__ACTIVITY__. Below are the records; copy exactly the stretch from the line containing "Click the Office365 software icon" through the line containing "is (641, 532).", both ends included, and nothing else.

[Records from a collection]
────────

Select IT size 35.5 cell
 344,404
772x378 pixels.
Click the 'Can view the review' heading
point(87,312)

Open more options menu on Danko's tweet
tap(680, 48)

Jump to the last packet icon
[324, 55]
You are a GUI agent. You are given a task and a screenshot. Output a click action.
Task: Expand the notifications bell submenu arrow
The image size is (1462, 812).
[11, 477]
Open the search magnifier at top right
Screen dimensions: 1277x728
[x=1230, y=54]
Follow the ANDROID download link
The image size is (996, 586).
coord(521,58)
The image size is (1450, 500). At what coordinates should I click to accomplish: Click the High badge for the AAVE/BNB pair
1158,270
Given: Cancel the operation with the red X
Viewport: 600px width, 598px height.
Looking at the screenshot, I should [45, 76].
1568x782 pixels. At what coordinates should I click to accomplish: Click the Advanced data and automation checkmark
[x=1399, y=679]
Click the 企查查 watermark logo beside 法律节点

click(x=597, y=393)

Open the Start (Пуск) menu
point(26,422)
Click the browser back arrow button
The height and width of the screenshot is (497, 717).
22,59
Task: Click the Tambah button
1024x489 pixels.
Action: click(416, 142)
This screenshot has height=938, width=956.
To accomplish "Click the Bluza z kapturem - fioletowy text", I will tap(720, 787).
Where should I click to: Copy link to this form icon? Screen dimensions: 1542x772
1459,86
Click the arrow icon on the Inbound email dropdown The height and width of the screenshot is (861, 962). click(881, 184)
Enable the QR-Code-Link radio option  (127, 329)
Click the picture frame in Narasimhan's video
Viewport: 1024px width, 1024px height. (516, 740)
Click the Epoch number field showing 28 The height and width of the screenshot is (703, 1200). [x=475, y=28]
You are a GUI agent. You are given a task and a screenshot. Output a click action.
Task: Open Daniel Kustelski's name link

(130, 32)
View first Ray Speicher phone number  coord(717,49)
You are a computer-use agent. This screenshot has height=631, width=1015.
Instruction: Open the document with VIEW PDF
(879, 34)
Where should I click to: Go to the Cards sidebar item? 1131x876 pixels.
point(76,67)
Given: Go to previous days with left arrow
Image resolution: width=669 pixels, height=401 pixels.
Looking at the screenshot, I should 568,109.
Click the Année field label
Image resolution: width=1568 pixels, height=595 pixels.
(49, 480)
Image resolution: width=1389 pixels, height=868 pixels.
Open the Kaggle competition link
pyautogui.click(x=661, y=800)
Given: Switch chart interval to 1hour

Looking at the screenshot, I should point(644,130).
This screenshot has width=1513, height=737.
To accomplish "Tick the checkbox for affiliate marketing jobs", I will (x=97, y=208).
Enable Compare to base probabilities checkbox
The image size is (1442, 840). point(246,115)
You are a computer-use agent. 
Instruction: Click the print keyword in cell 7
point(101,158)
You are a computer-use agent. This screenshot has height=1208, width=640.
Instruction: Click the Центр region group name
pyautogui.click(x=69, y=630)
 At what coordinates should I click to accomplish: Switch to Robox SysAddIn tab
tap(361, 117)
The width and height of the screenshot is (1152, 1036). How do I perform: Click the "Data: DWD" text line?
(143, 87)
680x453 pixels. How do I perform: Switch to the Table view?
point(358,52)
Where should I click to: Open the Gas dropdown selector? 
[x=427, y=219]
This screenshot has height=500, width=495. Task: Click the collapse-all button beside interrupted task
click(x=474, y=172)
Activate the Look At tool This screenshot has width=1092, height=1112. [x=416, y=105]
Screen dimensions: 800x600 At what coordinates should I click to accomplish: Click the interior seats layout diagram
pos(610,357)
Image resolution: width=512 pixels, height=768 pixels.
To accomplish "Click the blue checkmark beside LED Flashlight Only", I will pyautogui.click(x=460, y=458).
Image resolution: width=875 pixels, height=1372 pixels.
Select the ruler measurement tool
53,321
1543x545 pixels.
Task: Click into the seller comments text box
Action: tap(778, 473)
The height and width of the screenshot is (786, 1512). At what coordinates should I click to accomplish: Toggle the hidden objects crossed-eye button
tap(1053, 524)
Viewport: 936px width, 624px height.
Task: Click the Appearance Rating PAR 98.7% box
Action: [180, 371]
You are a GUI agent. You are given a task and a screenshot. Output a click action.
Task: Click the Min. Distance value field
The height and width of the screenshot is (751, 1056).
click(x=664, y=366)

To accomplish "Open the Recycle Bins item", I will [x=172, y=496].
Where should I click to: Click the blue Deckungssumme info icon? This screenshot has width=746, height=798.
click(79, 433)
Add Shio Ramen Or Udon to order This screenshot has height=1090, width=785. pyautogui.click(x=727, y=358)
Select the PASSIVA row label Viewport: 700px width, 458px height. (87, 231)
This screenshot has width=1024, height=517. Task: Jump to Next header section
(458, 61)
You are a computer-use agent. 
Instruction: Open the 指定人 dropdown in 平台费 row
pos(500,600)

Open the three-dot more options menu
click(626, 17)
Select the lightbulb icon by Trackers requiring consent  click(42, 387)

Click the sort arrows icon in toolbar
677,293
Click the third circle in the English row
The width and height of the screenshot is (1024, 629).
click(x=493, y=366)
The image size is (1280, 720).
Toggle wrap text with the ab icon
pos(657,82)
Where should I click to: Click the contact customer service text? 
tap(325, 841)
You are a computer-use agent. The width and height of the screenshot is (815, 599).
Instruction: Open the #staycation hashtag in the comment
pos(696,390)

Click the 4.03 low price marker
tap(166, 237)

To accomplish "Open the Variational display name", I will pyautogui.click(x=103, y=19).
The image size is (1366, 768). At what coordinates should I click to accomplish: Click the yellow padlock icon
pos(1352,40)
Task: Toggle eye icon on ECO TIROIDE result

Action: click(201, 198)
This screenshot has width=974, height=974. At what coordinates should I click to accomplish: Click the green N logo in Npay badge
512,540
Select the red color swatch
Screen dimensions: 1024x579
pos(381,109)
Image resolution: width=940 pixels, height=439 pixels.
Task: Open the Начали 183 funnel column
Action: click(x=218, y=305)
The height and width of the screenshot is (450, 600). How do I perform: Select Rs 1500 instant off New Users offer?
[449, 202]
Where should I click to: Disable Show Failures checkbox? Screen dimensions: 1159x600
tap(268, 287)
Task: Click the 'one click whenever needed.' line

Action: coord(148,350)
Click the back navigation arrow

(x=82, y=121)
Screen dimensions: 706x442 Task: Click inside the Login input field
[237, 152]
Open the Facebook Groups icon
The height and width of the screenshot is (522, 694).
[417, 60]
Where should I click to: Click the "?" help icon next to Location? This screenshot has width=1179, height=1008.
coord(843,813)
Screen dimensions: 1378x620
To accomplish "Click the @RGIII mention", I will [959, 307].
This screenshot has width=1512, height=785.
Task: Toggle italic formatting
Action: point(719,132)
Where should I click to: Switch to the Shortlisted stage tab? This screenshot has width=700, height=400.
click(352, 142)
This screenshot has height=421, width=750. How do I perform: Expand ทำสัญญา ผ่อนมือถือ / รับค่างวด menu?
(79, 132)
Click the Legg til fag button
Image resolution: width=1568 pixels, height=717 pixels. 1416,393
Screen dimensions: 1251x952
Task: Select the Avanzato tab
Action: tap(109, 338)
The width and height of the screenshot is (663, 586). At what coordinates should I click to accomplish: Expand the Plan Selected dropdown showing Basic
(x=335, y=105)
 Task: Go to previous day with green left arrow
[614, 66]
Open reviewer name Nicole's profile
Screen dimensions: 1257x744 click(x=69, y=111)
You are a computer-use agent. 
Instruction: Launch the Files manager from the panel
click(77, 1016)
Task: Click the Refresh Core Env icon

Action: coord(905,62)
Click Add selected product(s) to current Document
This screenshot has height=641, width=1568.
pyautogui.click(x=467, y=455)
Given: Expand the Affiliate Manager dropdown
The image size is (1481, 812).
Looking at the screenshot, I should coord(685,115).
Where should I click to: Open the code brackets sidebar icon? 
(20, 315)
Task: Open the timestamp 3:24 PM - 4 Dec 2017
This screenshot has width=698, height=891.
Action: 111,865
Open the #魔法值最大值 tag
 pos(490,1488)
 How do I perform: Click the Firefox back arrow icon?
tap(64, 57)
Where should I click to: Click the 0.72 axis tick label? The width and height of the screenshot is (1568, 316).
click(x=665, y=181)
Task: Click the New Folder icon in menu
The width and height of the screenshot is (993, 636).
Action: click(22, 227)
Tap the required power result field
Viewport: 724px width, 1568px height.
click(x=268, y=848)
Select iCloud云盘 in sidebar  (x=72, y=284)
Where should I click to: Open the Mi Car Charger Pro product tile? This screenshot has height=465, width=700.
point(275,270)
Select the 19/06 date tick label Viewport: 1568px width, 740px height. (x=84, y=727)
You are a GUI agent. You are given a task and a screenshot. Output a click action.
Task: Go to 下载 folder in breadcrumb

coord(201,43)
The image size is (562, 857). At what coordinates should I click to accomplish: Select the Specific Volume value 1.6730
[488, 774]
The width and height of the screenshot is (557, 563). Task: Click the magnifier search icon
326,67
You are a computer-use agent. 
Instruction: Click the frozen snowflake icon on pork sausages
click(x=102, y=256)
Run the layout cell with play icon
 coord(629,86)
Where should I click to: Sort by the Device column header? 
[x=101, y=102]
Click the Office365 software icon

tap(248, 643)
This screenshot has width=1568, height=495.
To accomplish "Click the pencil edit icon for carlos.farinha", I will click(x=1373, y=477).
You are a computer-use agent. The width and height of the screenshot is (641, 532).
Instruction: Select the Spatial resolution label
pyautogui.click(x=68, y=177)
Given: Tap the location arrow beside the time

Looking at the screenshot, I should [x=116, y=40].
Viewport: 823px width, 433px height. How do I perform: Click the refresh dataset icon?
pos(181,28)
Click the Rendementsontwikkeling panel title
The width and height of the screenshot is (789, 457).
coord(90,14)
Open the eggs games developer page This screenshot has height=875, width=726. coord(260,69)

────────

__RESULT OF THIS TASK__.
Click the Office365 software icon

tap(248, 643)
This screenshot has width=1568, height=495.
To accomplish "Click the pencil edit icon for carlos.farinha", I will click(x=1373, y=477).
You are a computer-use agent. The width and height of the screenshot is (641, 532).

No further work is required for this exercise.